Segment Start: Data excerpts

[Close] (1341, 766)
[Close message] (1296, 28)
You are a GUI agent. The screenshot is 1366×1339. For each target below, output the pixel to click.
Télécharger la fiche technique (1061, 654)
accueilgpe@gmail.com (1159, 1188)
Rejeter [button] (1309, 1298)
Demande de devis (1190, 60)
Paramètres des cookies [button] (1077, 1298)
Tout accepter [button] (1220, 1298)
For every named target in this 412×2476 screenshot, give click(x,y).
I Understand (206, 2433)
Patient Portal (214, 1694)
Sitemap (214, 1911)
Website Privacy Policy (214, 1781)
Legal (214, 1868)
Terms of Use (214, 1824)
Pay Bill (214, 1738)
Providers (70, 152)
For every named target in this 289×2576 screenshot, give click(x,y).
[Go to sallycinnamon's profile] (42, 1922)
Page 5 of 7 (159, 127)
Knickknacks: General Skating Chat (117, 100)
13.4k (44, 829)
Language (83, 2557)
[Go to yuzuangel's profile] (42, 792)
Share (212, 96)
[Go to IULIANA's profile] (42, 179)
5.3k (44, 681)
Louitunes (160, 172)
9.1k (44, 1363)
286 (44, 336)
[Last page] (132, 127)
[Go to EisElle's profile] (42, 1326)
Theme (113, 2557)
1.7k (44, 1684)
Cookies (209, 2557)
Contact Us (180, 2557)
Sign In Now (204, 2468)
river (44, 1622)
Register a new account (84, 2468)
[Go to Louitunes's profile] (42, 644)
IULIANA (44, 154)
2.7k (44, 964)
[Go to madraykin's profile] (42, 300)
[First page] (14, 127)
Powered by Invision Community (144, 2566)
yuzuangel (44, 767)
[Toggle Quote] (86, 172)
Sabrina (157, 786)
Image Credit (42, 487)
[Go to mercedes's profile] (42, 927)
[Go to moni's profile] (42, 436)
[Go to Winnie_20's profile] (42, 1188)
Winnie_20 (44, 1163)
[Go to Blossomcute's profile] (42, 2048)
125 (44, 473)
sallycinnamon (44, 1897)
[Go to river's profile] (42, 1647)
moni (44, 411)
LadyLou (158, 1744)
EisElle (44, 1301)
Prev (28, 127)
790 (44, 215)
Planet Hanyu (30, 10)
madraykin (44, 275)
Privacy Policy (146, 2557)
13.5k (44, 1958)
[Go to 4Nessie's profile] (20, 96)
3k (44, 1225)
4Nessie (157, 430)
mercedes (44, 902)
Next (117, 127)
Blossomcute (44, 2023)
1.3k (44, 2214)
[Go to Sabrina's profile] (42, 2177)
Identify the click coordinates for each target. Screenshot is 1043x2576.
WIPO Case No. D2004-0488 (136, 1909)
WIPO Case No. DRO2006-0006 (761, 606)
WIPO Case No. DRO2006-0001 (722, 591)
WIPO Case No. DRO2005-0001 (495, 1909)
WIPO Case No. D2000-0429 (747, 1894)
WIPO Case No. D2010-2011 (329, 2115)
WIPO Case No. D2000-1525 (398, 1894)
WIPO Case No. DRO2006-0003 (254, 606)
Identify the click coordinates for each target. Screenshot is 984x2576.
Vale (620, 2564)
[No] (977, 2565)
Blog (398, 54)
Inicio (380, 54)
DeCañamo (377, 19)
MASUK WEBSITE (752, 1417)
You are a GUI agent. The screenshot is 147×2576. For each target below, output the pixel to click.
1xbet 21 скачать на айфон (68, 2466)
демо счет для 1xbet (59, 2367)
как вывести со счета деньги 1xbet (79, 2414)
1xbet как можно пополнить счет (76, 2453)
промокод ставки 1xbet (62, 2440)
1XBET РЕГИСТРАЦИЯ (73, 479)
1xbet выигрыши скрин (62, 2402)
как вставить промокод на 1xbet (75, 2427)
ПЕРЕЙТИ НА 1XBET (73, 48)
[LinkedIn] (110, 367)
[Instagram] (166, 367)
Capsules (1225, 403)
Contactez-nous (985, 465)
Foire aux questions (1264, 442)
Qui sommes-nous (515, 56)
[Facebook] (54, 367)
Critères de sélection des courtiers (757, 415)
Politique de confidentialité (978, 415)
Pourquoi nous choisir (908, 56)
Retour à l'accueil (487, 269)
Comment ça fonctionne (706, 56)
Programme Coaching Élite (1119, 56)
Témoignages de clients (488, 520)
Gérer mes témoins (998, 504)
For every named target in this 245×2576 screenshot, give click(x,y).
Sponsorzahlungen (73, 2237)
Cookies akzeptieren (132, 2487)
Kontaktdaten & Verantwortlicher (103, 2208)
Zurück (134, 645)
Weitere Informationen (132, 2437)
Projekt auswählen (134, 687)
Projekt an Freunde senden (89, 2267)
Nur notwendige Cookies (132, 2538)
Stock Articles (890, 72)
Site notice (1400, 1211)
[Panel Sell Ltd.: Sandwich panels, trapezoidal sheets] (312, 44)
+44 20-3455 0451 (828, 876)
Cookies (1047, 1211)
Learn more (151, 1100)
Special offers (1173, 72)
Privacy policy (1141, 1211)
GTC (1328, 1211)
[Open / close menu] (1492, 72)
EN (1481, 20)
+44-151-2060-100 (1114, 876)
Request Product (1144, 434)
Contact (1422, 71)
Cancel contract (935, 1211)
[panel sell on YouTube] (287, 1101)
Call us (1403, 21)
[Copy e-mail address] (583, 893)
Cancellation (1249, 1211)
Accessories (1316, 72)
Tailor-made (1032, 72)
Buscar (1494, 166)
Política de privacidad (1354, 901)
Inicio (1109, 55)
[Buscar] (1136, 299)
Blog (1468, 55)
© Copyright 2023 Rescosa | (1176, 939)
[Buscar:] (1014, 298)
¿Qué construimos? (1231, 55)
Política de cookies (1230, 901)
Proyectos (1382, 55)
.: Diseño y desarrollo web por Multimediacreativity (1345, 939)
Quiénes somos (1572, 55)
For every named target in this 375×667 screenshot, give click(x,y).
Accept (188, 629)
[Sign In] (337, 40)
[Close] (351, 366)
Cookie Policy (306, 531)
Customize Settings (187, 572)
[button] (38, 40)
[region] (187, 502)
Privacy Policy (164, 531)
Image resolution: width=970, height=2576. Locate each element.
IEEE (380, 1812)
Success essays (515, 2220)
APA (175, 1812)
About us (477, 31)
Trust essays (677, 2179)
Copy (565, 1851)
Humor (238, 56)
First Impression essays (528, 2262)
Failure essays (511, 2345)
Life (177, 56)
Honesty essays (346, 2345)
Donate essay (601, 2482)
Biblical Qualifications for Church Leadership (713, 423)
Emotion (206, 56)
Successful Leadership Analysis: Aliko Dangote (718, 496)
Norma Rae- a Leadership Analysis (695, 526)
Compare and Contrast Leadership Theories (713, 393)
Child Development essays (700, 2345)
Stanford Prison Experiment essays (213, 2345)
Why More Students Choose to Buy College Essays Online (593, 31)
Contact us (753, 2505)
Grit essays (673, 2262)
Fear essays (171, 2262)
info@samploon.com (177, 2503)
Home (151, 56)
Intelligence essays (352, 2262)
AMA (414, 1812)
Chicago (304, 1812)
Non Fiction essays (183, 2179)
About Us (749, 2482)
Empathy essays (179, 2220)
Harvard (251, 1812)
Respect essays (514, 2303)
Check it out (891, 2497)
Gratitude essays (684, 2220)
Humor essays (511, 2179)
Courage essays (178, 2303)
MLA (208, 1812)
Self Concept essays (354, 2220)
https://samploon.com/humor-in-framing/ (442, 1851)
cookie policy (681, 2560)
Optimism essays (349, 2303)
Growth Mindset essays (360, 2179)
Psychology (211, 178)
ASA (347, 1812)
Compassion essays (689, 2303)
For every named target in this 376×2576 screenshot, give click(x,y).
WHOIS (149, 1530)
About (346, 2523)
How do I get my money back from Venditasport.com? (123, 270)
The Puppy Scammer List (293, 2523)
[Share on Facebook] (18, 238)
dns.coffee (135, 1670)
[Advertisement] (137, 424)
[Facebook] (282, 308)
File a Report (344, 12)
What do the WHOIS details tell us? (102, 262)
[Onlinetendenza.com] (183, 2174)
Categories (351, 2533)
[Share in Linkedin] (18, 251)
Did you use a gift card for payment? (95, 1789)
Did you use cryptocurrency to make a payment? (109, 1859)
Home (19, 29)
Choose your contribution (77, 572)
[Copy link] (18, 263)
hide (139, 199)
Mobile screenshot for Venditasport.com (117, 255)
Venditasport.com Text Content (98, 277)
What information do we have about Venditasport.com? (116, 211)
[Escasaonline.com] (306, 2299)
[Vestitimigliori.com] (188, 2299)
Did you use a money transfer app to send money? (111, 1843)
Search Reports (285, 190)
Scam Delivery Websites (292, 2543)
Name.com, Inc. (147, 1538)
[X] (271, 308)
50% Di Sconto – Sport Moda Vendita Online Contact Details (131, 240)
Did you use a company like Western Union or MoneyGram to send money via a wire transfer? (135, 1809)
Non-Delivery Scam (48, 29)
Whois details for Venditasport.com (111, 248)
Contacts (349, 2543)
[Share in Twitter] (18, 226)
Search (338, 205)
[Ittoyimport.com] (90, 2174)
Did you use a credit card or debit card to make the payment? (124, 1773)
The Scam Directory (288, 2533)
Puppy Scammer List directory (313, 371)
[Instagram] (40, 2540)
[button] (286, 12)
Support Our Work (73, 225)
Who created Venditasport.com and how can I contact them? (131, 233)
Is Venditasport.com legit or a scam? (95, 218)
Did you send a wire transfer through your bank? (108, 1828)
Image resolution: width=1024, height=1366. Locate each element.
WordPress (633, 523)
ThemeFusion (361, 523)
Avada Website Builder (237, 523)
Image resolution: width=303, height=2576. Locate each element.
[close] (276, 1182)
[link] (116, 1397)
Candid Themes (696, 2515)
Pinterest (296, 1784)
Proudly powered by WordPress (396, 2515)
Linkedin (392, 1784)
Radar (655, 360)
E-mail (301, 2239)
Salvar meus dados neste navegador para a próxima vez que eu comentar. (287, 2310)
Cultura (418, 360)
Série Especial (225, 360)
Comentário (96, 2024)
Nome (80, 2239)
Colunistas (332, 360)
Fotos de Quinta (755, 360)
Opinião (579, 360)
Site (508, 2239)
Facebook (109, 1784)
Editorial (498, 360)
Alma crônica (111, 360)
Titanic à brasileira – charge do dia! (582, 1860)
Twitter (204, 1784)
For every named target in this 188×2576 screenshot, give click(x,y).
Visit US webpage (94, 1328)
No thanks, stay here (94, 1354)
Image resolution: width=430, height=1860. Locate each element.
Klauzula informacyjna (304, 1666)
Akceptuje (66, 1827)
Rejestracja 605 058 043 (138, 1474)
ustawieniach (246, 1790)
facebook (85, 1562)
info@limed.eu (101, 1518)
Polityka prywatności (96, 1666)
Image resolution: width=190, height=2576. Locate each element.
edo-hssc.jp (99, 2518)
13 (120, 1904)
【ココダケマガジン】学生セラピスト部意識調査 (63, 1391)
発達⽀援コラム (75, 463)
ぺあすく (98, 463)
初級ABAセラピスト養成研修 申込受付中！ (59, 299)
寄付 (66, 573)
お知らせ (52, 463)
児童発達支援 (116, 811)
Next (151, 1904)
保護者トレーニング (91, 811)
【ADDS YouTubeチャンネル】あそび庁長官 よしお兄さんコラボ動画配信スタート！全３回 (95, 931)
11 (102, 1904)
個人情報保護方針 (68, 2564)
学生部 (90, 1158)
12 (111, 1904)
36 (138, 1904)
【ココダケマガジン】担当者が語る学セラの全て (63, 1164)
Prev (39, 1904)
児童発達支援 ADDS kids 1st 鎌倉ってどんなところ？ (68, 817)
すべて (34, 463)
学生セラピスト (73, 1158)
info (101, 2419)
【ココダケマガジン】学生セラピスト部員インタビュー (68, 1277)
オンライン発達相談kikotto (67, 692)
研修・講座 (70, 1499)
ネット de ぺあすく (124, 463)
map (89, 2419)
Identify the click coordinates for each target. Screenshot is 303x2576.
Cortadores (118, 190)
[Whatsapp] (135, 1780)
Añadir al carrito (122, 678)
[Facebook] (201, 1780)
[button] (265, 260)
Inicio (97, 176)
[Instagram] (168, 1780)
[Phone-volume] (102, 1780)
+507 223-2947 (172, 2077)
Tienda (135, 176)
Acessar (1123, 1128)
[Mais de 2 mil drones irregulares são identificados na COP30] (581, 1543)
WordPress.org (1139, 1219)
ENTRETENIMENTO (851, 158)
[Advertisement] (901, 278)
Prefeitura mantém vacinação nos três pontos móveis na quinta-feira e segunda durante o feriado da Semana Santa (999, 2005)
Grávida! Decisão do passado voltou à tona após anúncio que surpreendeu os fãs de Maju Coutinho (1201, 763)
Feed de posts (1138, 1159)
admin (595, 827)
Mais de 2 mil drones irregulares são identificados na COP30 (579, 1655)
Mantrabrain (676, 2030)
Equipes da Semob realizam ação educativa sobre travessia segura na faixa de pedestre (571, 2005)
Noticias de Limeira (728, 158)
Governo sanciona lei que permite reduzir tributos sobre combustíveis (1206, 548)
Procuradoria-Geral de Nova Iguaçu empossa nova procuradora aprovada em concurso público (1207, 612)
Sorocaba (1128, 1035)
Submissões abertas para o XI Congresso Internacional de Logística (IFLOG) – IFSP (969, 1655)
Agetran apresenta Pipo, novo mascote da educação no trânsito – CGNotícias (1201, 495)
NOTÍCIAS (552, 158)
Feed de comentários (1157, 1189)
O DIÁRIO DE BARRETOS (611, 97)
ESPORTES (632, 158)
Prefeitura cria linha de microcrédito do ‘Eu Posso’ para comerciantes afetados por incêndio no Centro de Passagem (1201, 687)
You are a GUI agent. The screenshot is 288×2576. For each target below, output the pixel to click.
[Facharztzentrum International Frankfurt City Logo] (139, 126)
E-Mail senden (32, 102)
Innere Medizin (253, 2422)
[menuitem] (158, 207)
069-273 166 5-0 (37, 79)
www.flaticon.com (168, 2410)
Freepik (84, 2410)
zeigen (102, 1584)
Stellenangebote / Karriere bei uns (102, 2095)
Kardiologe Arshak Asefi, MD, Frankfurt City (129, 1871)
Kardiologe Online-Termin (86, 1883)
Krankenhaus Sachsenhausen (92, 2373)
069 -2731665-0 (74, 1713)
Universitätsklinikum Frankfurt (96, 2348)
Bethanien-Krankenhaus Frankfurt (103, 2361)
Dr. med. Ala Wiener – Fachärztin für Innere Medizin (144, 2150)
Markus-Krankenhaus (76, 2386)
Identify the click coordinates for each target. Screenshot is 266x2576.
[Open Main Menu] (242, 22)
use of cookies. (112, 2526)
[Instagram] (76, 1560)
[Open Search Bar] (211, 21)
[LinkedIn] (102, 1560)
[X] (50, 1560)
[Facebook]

Segment End: Data excerpts

=== The task ===
Start at the first line of the data above. Stop after the line containing "WIPO Case No. DRO2005-0001 (495, 1909)", reproducing each line exactly and adding nothing.

=== Reply ===
[Close] (1341, 766)
[Close message] (1296, 28)
You are a GUI agent. The screenshot is 1366×1339. For each target below, output the pixel to click.
Télécharger la fiche technique (1061, 654)
accueilgpe@gmail.com (1159, 1188)
Rejeter [button] (1309, 1298)
Demande de devis (1190, 60)
Paramètres des cookies [button] (1077, 1298)
Tout accepter [button] (1220, 1298)
For every named target in this 412×2476 screenshot, give click(x,y).
I Understand (206, 2433)
Patient Portal (214, 1694)
Sitemap (214, 1911)
Website Privacy Policy (214, 1781)
Legal (214, 1868)
Terms of Use (214, 1824)
Pay Bill (214, 1738)
Providers (70, 152)
For every named target in this 289×2576 screenshot, give click(x,y).
[Go to sallycinnamon's profile] (42, 1922)
Page 5 of 7 (159, 127)
Knickknacks: General Skating Chat (117, 100)
13.4k (44, 829)
Language (83, 2557)
[Go to yuzuangel's profile] (42, 792)
Share (212, 96)
[Go to IULIANA's profile] (42, 179)
5.3k (44, 681)
Louitunes (160, 172)
9.1k (44, 1363)
286 (44, 336)
[Last page] (132, 127)
[Go to EisElle's profile] (42, 1326)
Theme (113, 2557)
1.7k (44, 1684)
Cookies (209, 2557)
Contact Us (180, 2557)
Sign In Now (204, 2468)
river (44, 1622)
Register a new account (84, 2468)
[Go to Louitunes's profile] (42, 644)
IULIANA (44, 154)
2.7k (44, 964)
[Go to madraykin's profile] (42, 300)
[First page] (14, 127)
Powered by Invision Community (144, 2566)
yuzuangel (44, 767)
[Toggle Quote] (86, 172)
Sabrina (157, 786)
Image Credit (42, 487)
[Go to mercedes's profile] (42, 927)
[Go to moni's profile] (42, 436)
[Go to Winnie_20's profile] (42, 1188)
Winnie_20 (44, 1163)
[Go to Blossomcute's profile] (42, 2048)
125 (44, 473)
sallycinnamon (44, 1897)
[Go to river's profile] (42, 1647)
moni (44, 411)
LadyLou (158, 1744)
EisElle (44, 1301)
Prev (28, 127)
790 (44, 215)
Planet Hanyu (30, 10)
madraykin (44, 275)
Privacy Policy (146, 2557)
13.5k (44, 1958)
[Go to 4Nessie's profile] (20, 96)
3k (44, 1225)
4Nessie (157, 430)
mercedes (44, 902)
Next (117, 127)
Blossomcute (44, 2023)
1.3k (44, 2214)
[Go to Sabrina's profile] (42, 2177)
Identify the click coordinates for each target. Screenshot is 1043x2576.
WIPO Case No. D2004-0488 (136, 1909)
WIPO Case No. DRO2006-0006 (761, 606)
WIPO Case No. DRO2006-0001 (722, 591)
WIPO Case No. DRO2005-0001 (495, 1909)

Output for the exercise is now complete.